Chaque projet organisé avec une structure extérieure au centre (école, collège, lycée et maison de retraite) fait partie intégrante du programme de cours et peut se dérouler tout au long du semestre ou bien se concentrer sur une période plus restreinte. Il est indispensable de travailler en collaboration avec la personne référente de l’établissement et d’organiser au préalable tous les temps forts du projet.

L’objectif principal est d’organiser une rencontre entre les apprenants et le public accueilli par l’établissement partenaire afin de faire connaissance puis d’échanger. En amont, les apprenants préparent leurs interventions, leurs questions.

Par exemple, pour le projet avec la maison de retraite, lors de la première rencontre, les étudiants présentent aux résidents leur pays, leur culture, leurs spécialités. Suite à cela, ils répondent aux questions puis interagissent avec les personnes âgées. Deux, trois, quatre rencontres peuvent être ensuite organisées durant le semestre sur des thèmes différents facilitant les échanges tels que : la gastronomie, les fêtes culturelles, la musique, etc. Suite à chacun de ces moments, un retour écrit en classe est effectué généralement accompagné de photos.

La communication se fait très souvent avec fluidité et coopération. Ni gêne, ni complexe n’interviennent quand l’écoute et la compréhension de l’autre sont respectées.

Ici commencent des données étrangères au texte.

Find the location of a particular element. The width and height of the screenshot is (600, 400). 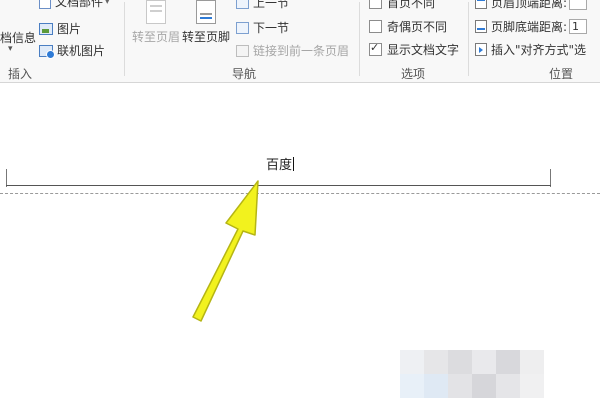

arrow-shape is located at coordinates (226, 251).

Ces projets sont très riches tant sur le plan pédagogique que sur le plan humain. Chaque participant investi se sent valorisé. Les apprenants vivent une expérience d’apprentissage différente qui dynamise leur apprentissage de la langue.

 

  • Quel impact ont les projets sur l’apprentissage de la langue ?

Ces projets ont un impact direct sur la cohésion de groupe et la relation avec les étudiants. Le groupe se sent renforcé et cela a des conséquences très bénéfiques dans la classe de langue ; Les étudiants prennent confiance en eux, et se rendent compte par eux-mêmes que leur maitrise de la langue a un intérêt direct dans la relation avec l’extérieur et les français.